Start of Extracted records

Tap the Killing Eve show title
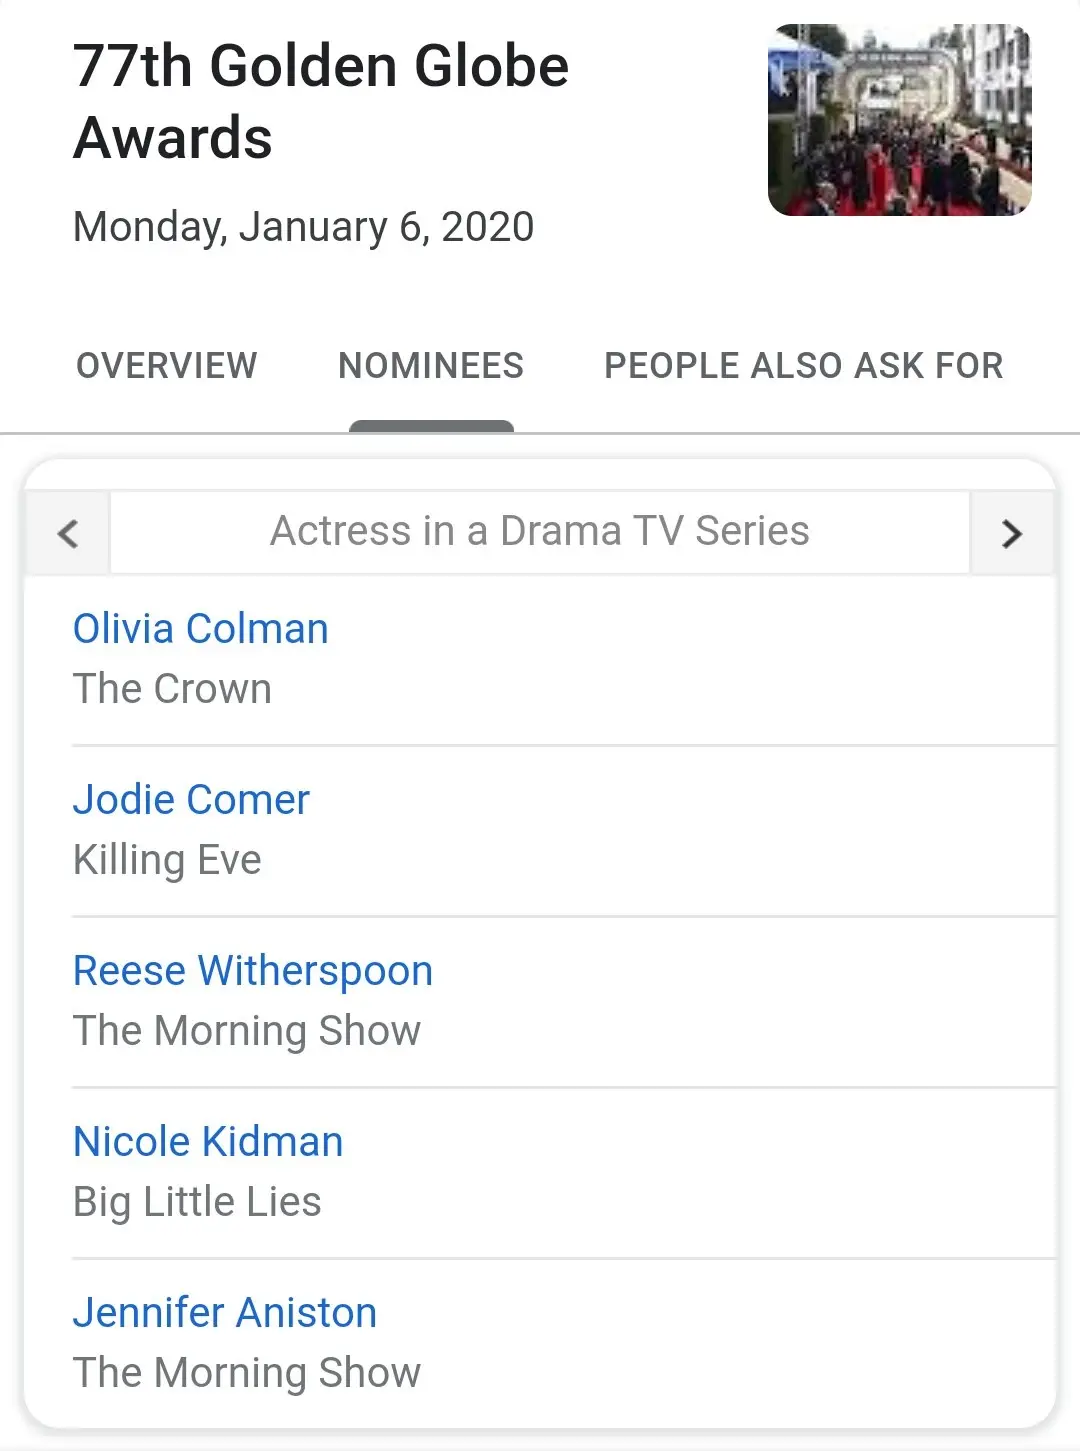1080x1451 pixels. (167, 860)
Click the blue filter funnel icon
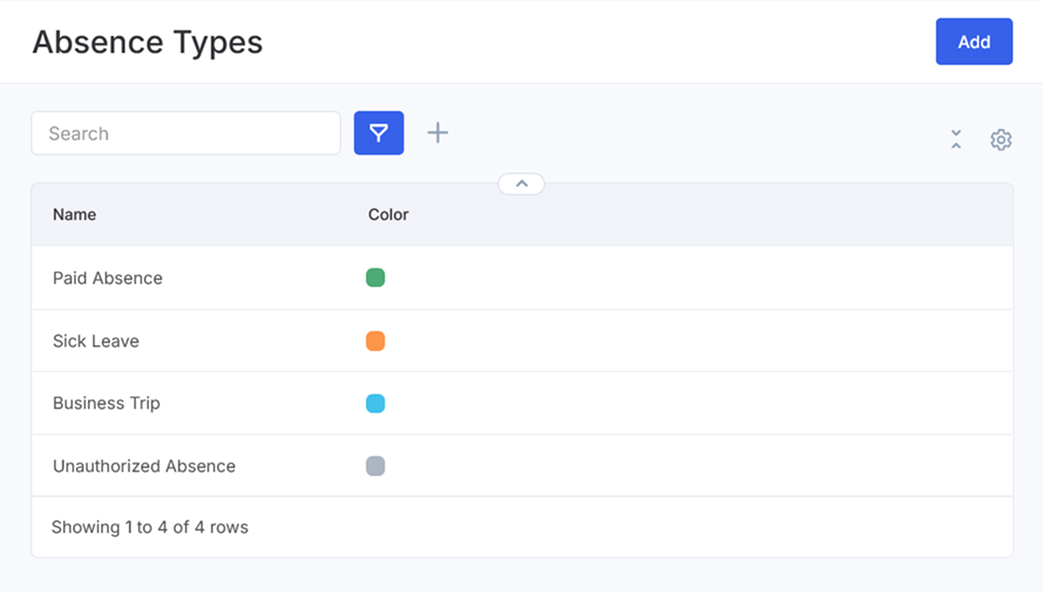The height and width of the screenshot is (592, 1043). click(x=379, y=133)
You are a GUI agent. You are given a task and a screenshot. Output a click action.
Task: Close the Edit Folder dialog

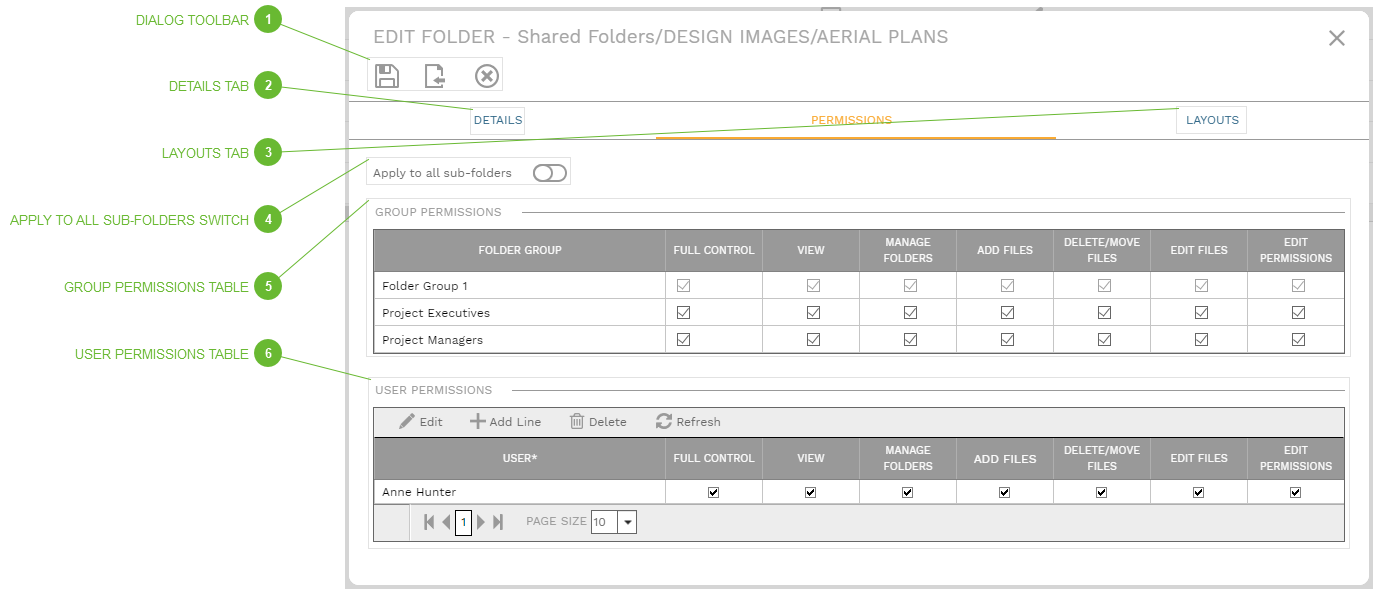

End of Extracted records

**Written exercise:**
Copy out the rows word for word, starting at the line that contains "Click the blue filter funnel icon" and ending at the last row, both included. Leave out the pictures.

**Output for this task:**
Click the blue filter funnel icon
The height and width of the screenshot is (592, 1043). click(x=379, y=133)
You are a GUI agent. You are given a task and a screenshot. Output a click action.
Task: Close the Edit Folder dialog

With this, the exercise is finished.